La fiesta del Santísimo Sacramento fue, pues, celebrada por primera vez en esta insigne iglesia, en 1247. El sucesor de Roberto, Enrique de Gueldre, guerrero y gran señor, tuvo ocupaciones muy distintas que su predecesor. Hugo de Saint-Cher, cardenal de Santa Sabina, legado en Alemania, habiendo acudido a Lieja para poner remedio a los desórdenes que se producían en el nuevo gobierno, oyó hablar del decreto de Roberto y de la nueva solemnidad. Siendo prior en otro tiempo y provincial de los frailes Predicadores, fue uno de los que, consultados por Juan de Lausanna, habían alabado el proyecto. Consideró honroso para sí celebrar la fiesta y cantar la Misa con gran pompa. Además, por ordenanza con fecha del 29 de diciembre de 1253, dirigida a los Arzobispos, Obispos, Abades y fieles del territorio de su legación, confirmó el decreto del obispo de Lieja, y lo extendió a todas las tierras de su jurisdicción, concediendo indulgencia de cien días a todos los que, contritos y confesados, visitasen piadosamente las iglesias en que se hacía el oficio de la fiesta, el mismo día, o la Octava. El año siguiente, el cardenal de San Jorge del Velo de Oro, que le sucedió en su legación, confirmó y renovó las ordenanzas del cardenal de Santa Sabina. Pero estos decretos reiterados no pudieron triunfar de la frialdad general; y tales fueron las maniobras del enemigo, que se sentía herido hasta lo más hondo, que después de la salida de los legados, se vio a eclesiásticos de gran renombre y constituidos en dignidad oponer a las ordenanzas sus decisiones particulares. Cuando murió la Bienaventurada Juliana, en 1258, la iglesia de San Martín fue la única en celebrar la fiesta, ella que había tenido la misión de establecerla en el mundo entero. Pero dejaba, para continuar su obra, una piadosa reclusa, por nombre Eva, que fue la confidente de sus pensamientos.

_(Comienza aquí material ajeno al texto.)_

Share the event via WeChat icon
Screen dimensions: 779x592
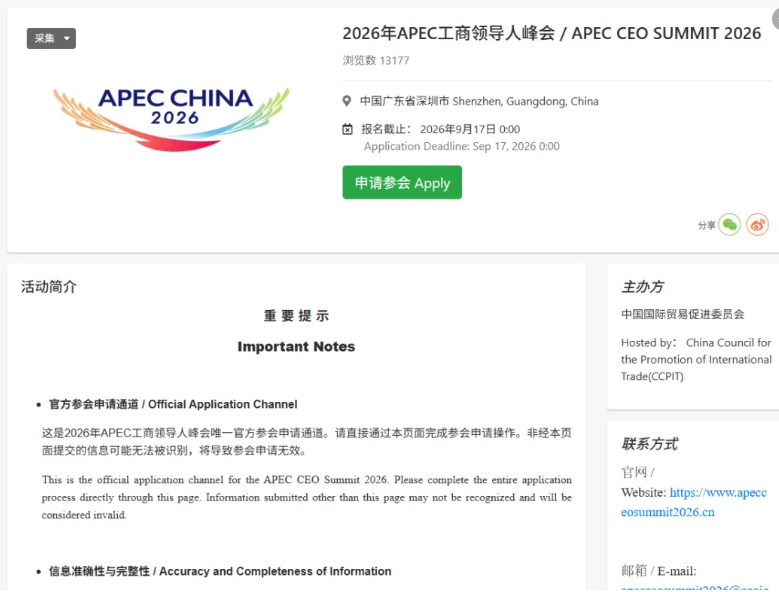(729, 225)
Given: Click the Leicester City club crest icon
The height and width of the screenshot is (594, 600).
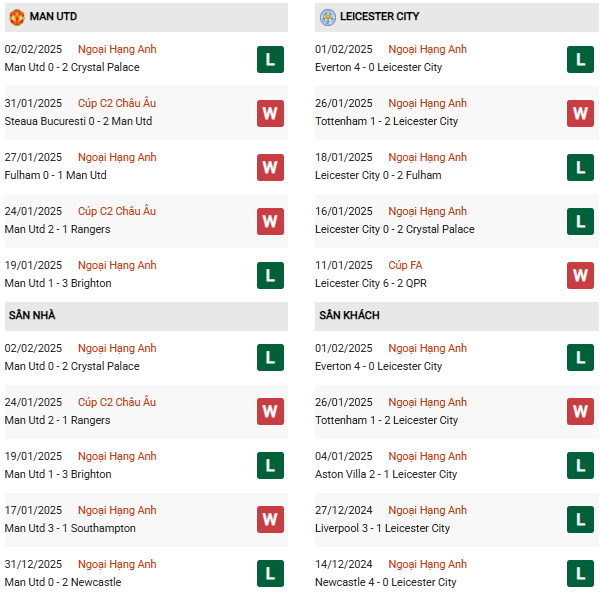Looking at the screenshot, I should click(328, 17).
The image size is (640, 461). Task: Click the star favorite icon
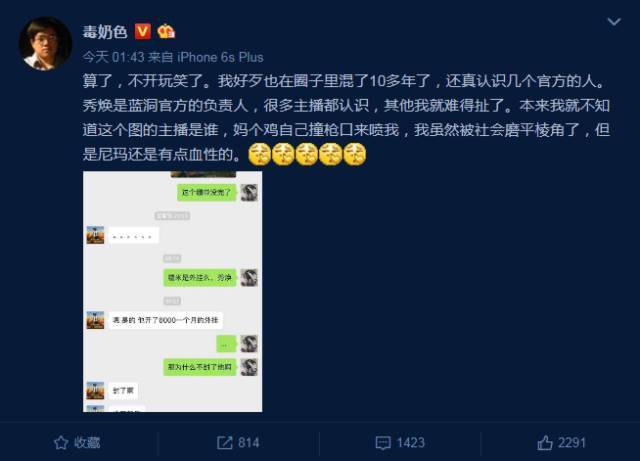point(61,443)
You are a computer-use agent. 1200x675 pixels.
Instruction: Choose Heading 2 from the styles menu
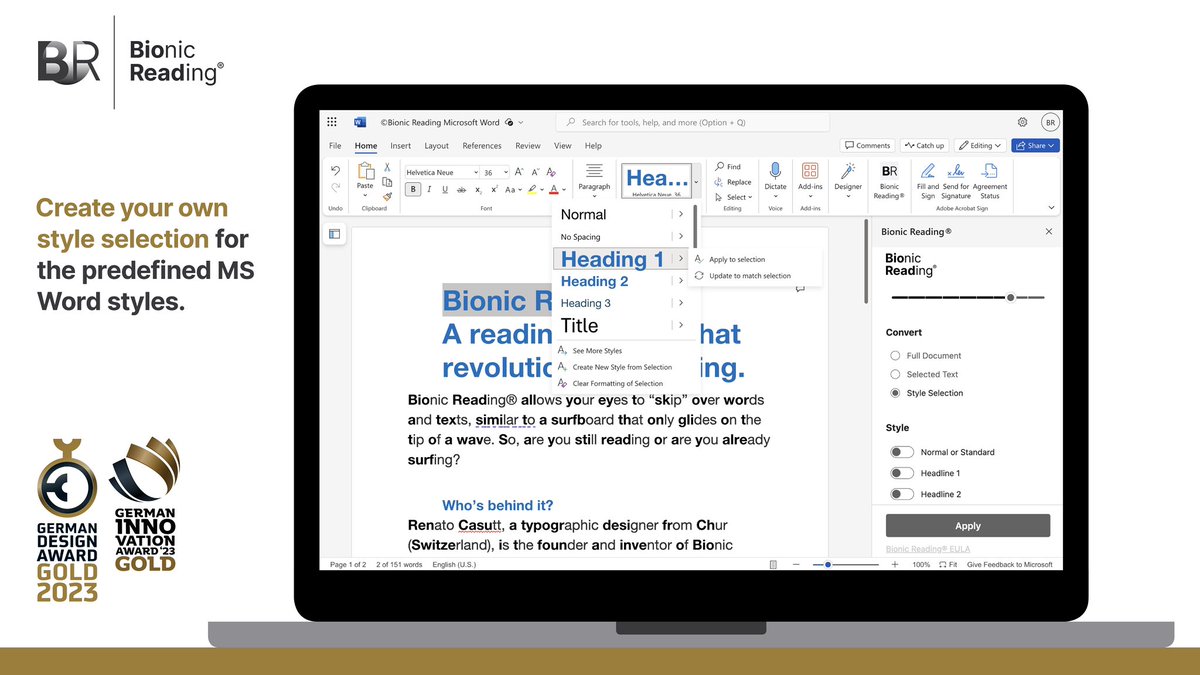point(593,281)
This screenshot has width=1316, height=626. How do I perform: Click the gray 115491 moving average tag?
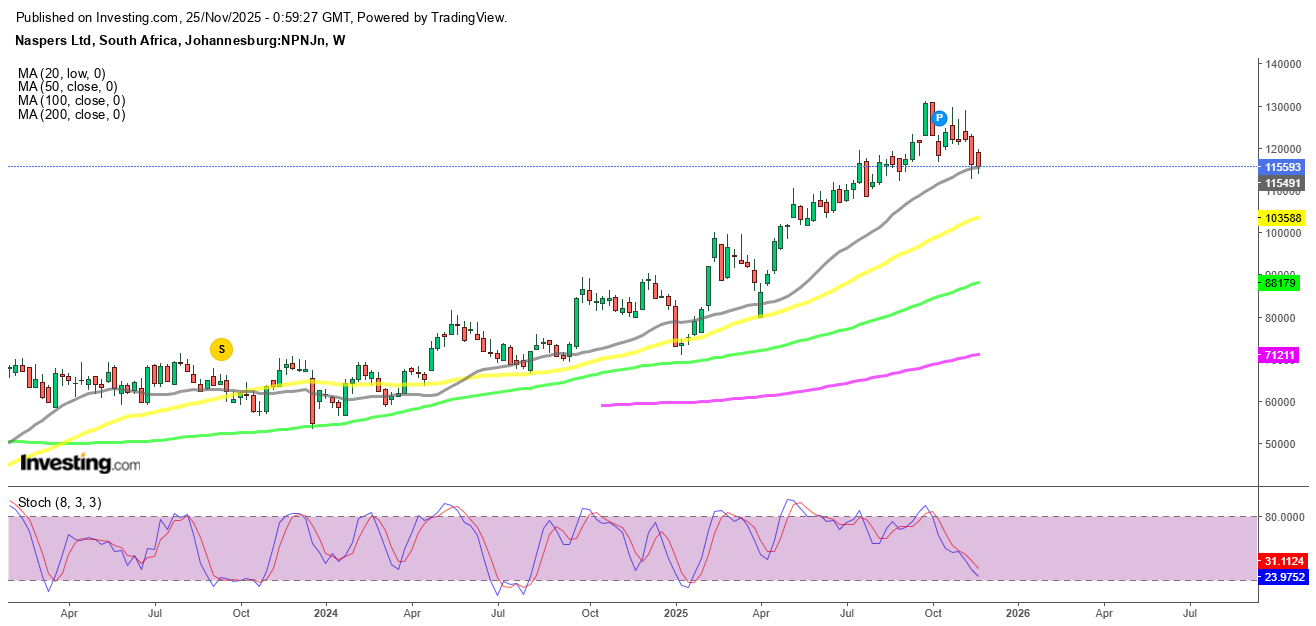pos(1281,184)
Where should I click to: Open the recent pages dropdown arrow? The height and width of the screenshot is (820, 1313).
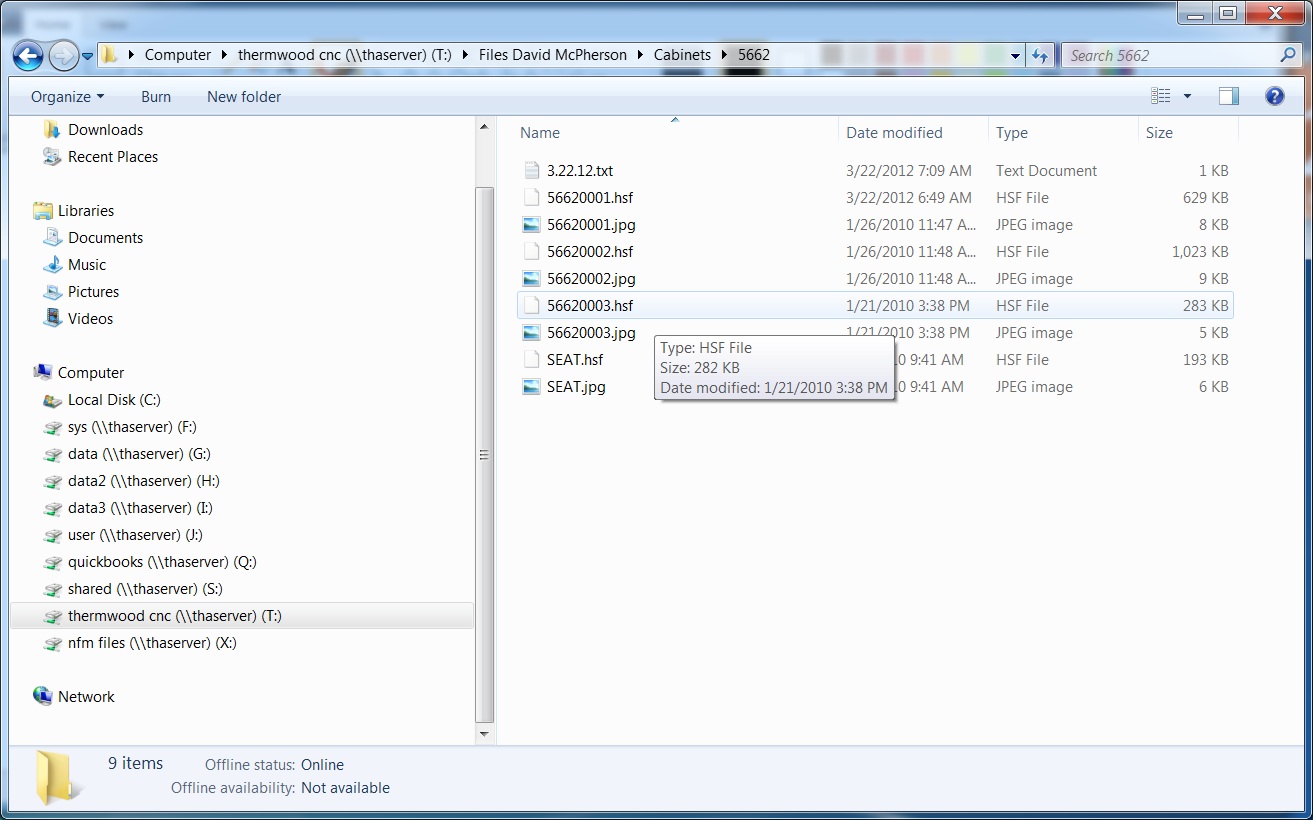[x=88, y=56]
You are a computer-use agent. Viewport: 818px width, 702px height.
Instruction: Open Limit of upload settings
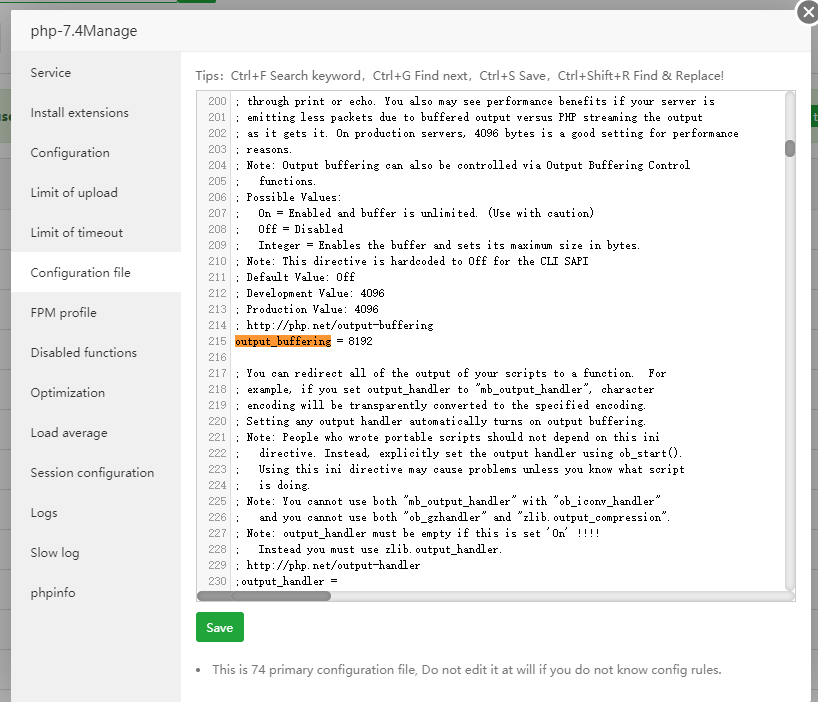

El 29 de agosto de 1261, Santiago Pantaleón subía al trono pontificio con el nombre de Urbano IV. Había conocido a la Bienaventurada Juliana cuando era Arcediano de Lieja, y había aprobado sus planes. Eva creyó ver en esta exaltación una señal de la Providencia. A instancias de la reclusa, Enrique de Gueldre, escribió al nuevo Papa para felicitarle y pedirle confirmase con su aprobación suprema la fiesta instituida por Roberto de Toróte. Al mismo tiempo, diversos prodigios, y especialmente el del corporal de Bolsena, ensangrentado por una hostia milagrosa casi a los ojos de la corte pontificia, que residía entonces en Orvieto, vinieron como a urgir a Urbano de parte del cielo y a afianzar el buen celo que antes había manifestado por la honra del Santísimo Sacramento. Santo Tomás de Aquino fue encargado de componer según el rito romano el Oficio que debía reemplazar en la Iglesia al de la Bienaventurada Juliana, adaptado por ella al rito de la antigua liturgia francesa. La bula Transiturus dio en seguida a conocer al mundo las intenciones del Pontífice: Urbano IV, recordando las revelaciones de que había tenido conocimiento en otro tiempo, establecía en la Iglesia Universal, para la confusión de la herejía y la exaltación de la fe ortodoxa, una solemnidad especial en honor del augusto memorial dejado por Cristo a su Iglesia. El día señalado para esta fiesta era la Feria quinta o Jueves después de la Octava de Pentecostés.